The boy gets out with the bus monitor who hands him to me but still has to circle the bus and look under, though she can see Declan the entire time.
The bus doesn’t leave at that point. The driver’s must say, “Bus leaving,” to alert the traffic it’s time to move again. Only then can she resume travels at a safe twenty-five miles per hour down the road to the next stop, inches down the road.
Juan, the Costa Rican Uber, passed a school bus going 130kph, about 80-85mph. Apparently Costa Rican lawmakers figure kids can get off busses by themselves.
Juan weaved in and out of back country roads with superior efficiency. Juan was a trained professional–or at least a driver with a car. He passed two tourist busses and a slow car into oncoming traffic, returning to our lane with meters to spare. He buzzed by workers and mopeds at top speed. No one flinched. These people didn’t even have helmets or a designated bike lane. He sped by pedestrians and raced through a school zone while kids waited patiently for traffic to clear–without the hint of a crossing guard or light. It was magic.
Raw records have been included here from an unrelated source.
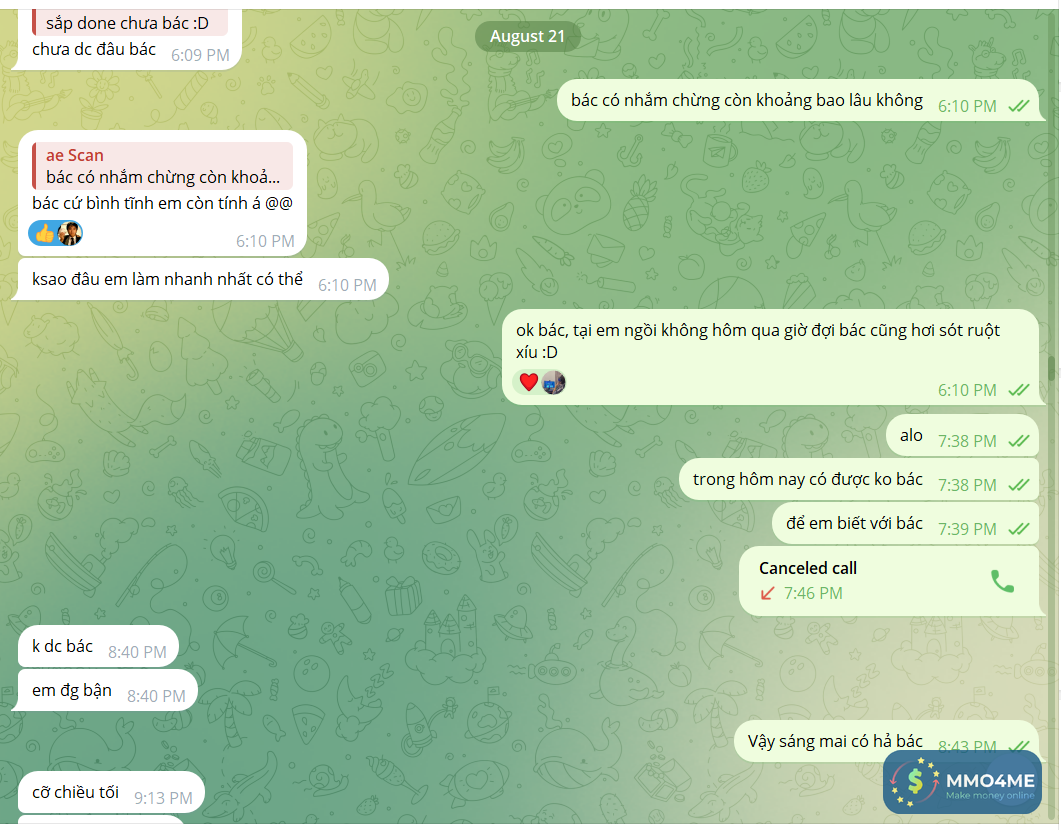1061x830 pixels.
Task: Click read checkmarks on 'để em biết với bác'
Action: 1018,529
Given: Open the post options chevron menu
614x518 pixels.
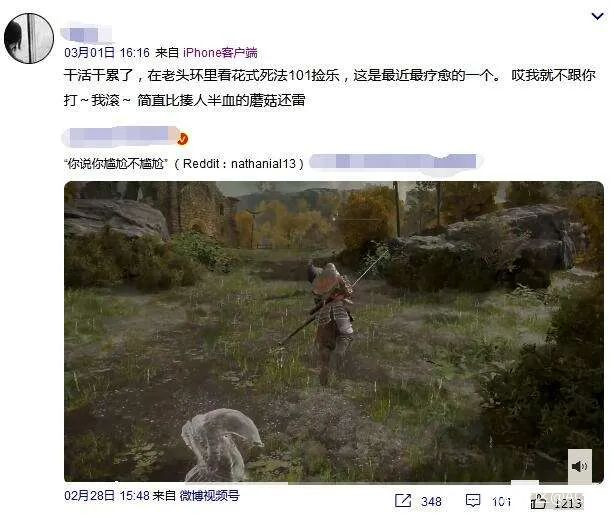Looking at the screenshot, I should pyautogui.click(x=597, y=16).
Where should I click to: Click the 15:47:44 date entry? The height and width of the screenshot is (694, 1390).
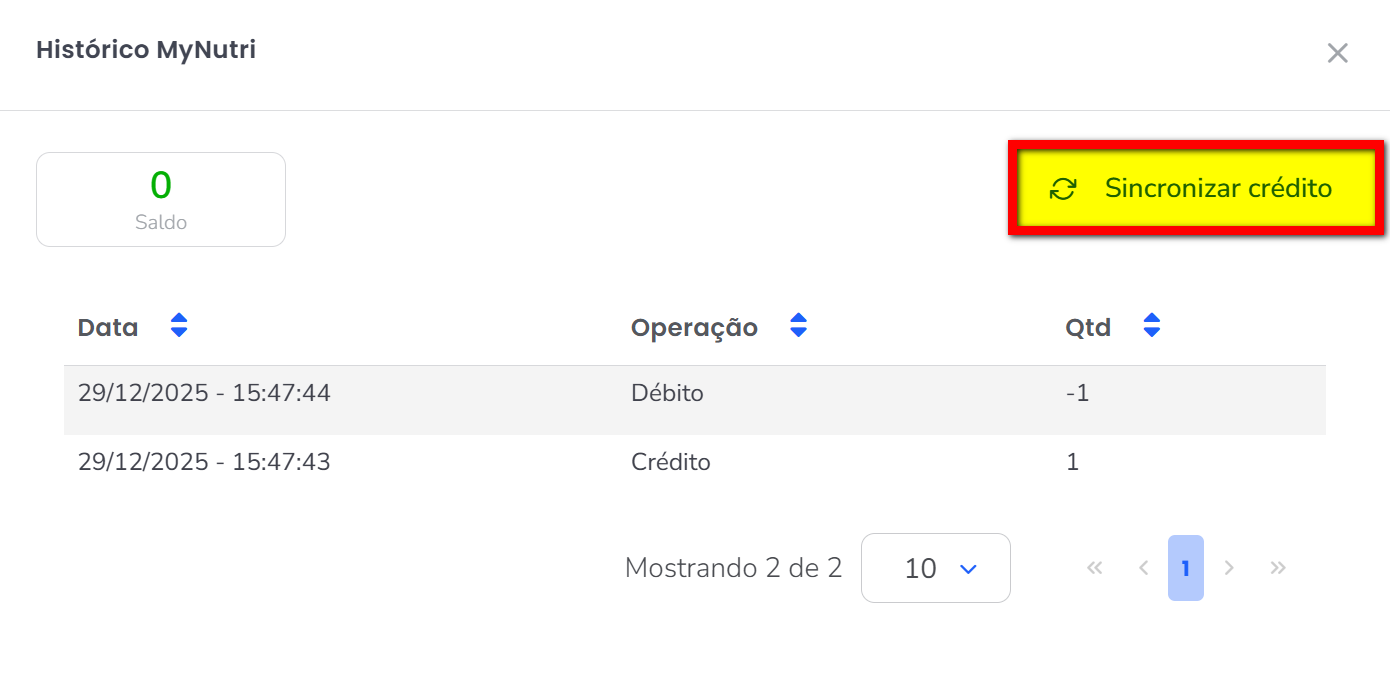(x=204, y=394)
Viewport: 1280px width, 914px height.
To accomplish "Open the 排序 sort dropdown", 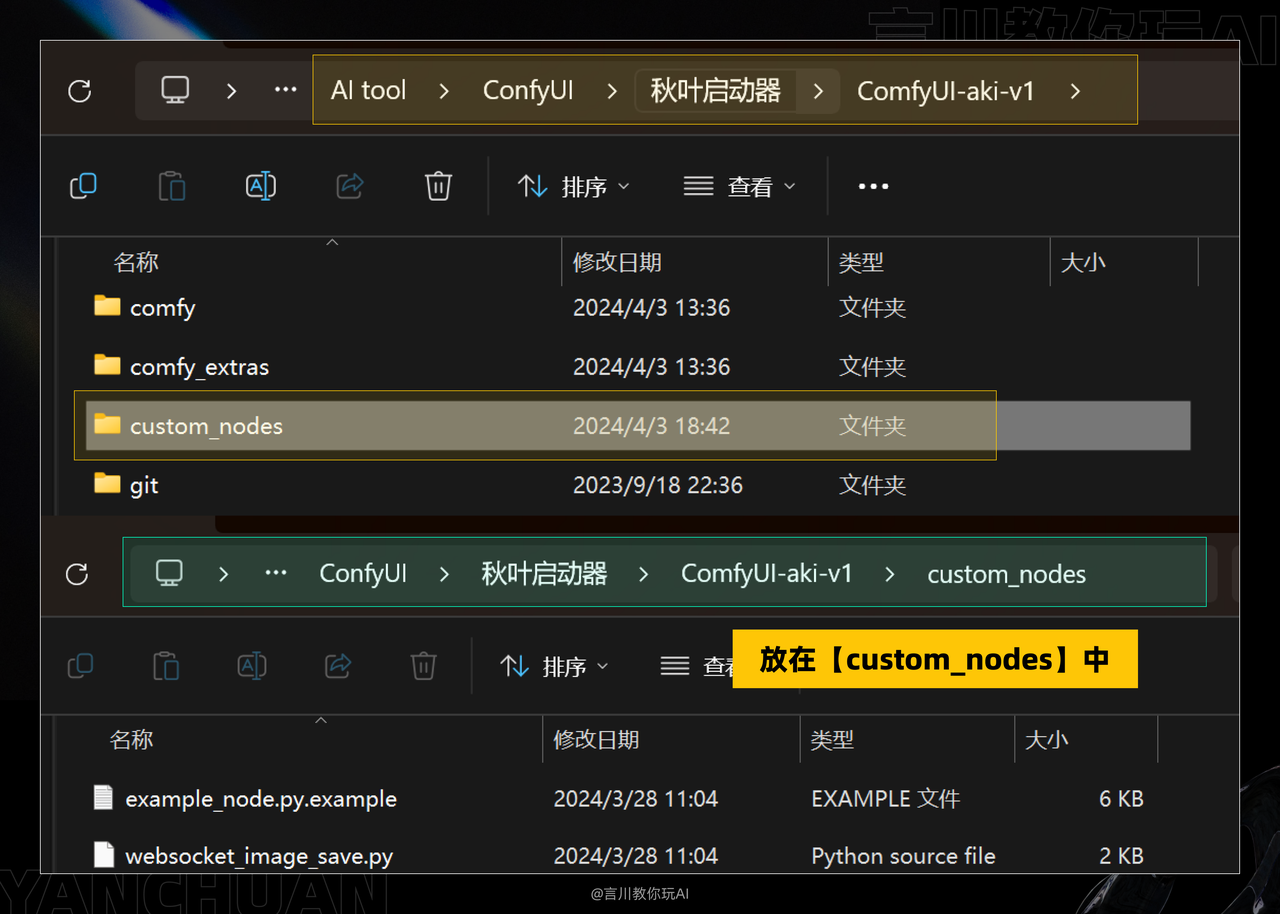I will point(574,185).
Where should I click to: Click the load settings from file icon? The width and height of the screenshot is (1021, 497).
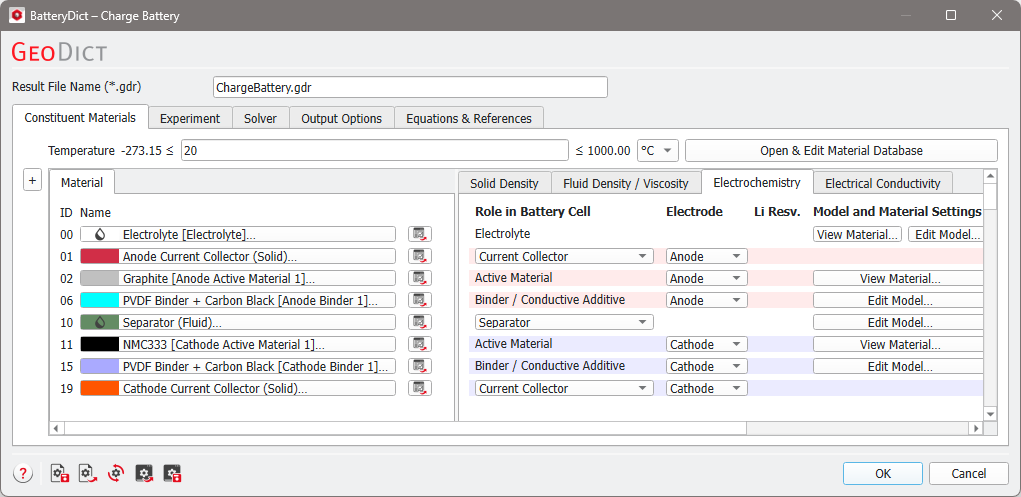pos(88,474)
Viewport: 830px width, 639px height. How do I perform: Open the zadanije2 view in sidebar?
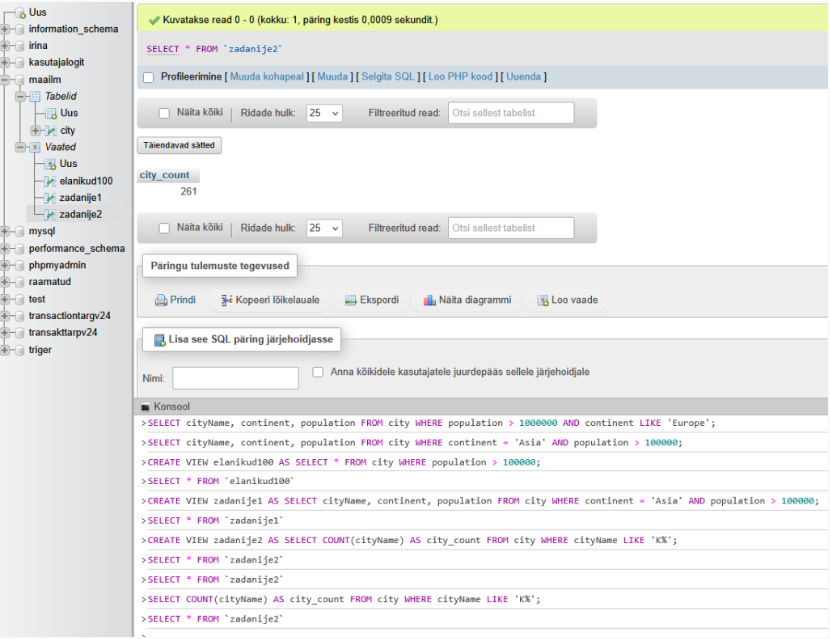click(80, 215)
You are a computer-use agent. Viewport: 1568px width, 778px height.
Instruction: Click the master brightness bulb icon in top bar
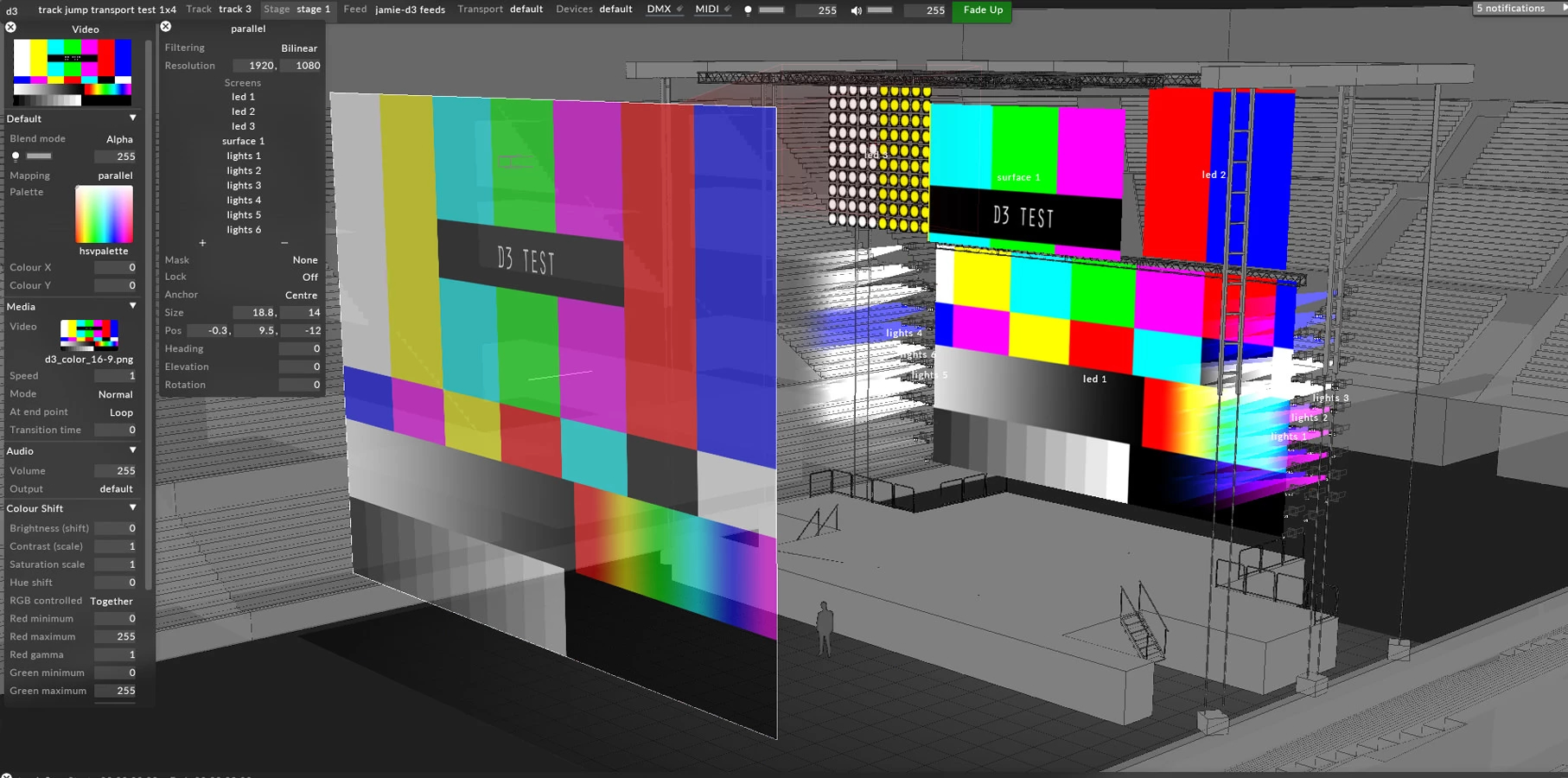pos(749,10)
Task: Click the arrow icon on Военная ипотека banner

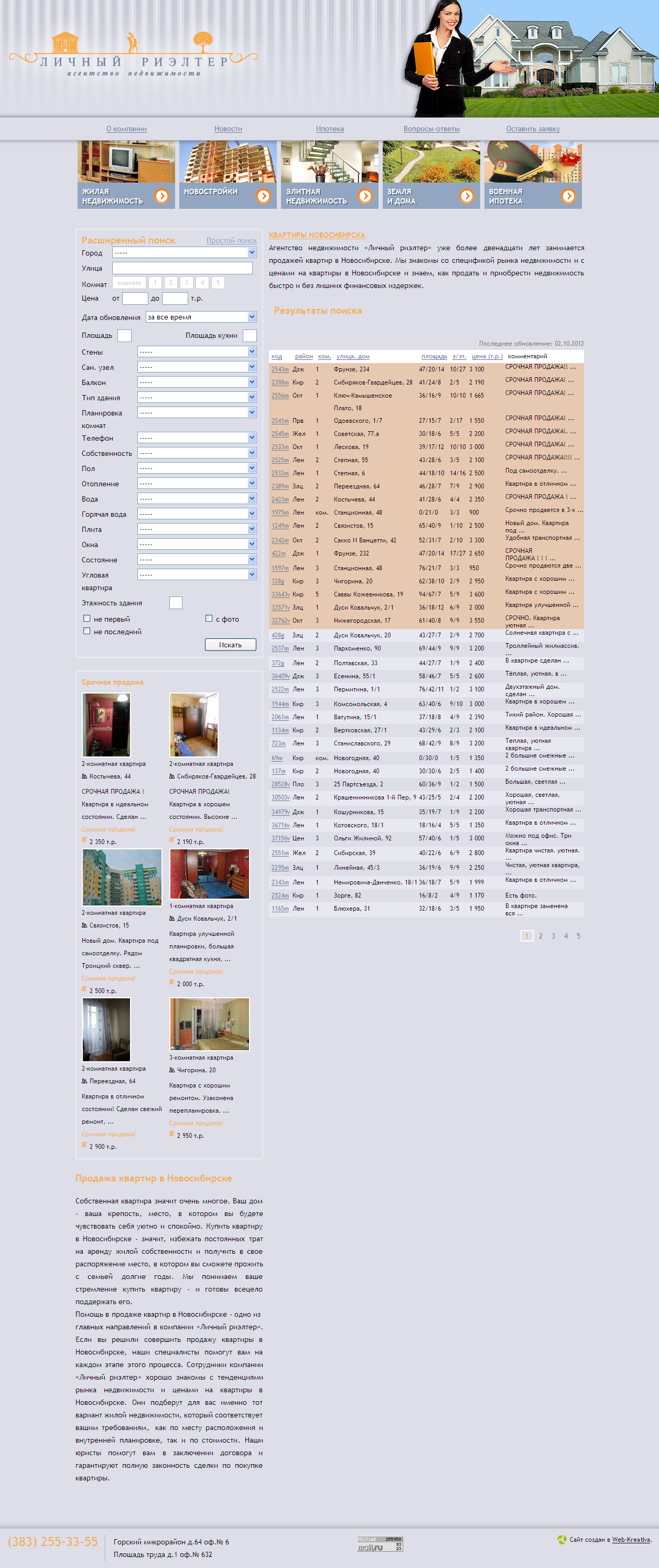Action: click(x=568, y=195)
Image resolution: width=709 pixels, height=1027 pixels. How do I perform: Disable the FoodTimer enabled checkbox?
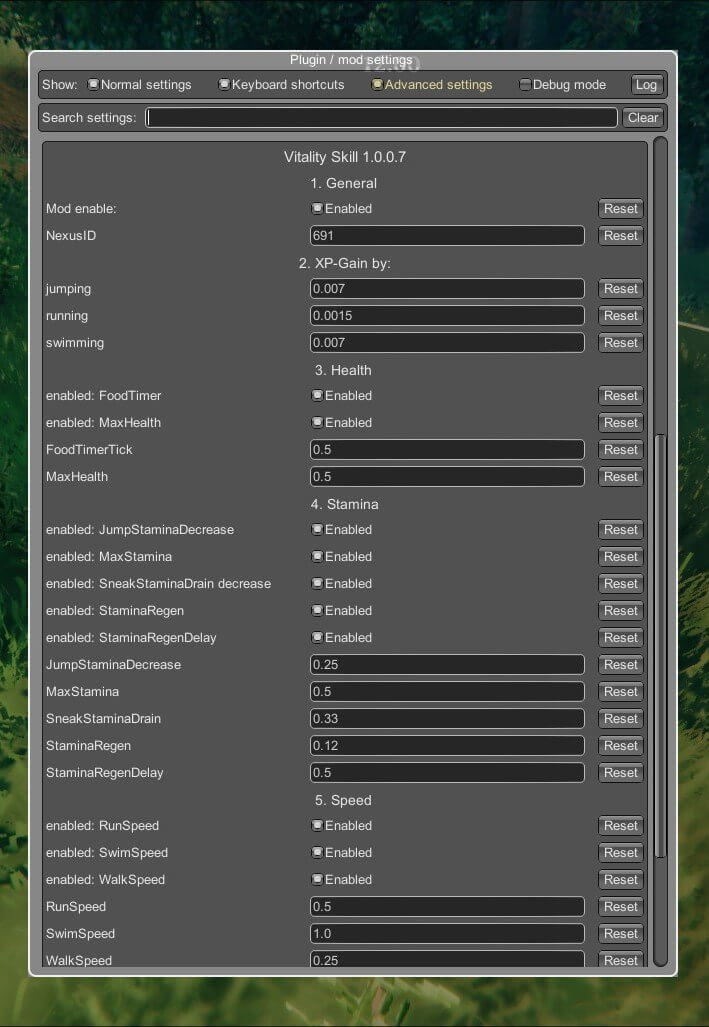pos(317,396)
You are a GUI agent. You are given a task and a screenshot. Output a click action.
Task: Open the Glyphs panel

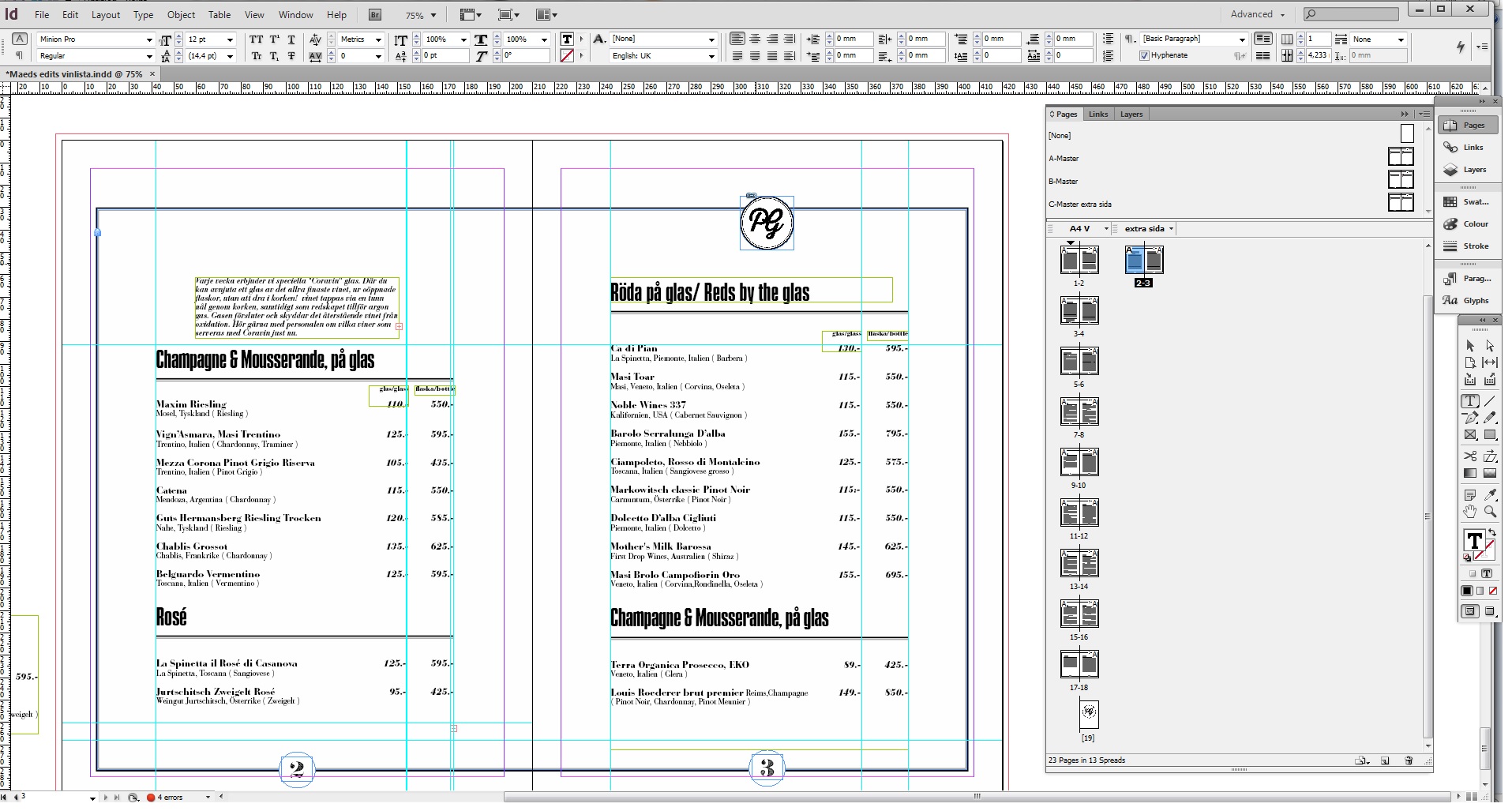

Juan got us to the airport well ahead of schedule, in style. I wondered if he could pick me up for work.
“Cien dollares,” he said. It was on the high side–we were late and forgot to negotiate. The adventure was worth the price.
Juan made me think–has America gone soft?
We have labels and protections on everything from our food to our bus routes. I like safety–no one should be at risk because of negligence, but it’s impossible to make a law for everything, though we try, and at times, that’s what America feels like.
Driving with Juan–without an American-legislated seatbelt–was all the risk I’ve taken in the past several years, but it felt good, freeing. For a brief minute I was challenging a system so tight with rules and regulations, I had forgotten what it was like to live any other way.
I returned safely to America aboard flights that gave 20 minute safety speeches. I got airport coffee with an etched warning,”Be careful, this is really hot you idiot, and since we told you, you can’t sue us.” The next day I put my lunch in a plastic grocery bag–I couldn’t find my lunch box. The bag said “Don’t put this over your head, you stupid American. It’ll suffocate you. And by the way, buy your kid a toy. This bag is not a toy.” Then, I drove to work at a safe speed, blinkering as I passed slower traffic on the way, stopping every fifteen feet behind the school bus in front of me.
And since I’d left the country on election day after just casting my vote, I scrolled down the list of winners and losers, knowing these would be the people passing laws to keep me safe for the next four years.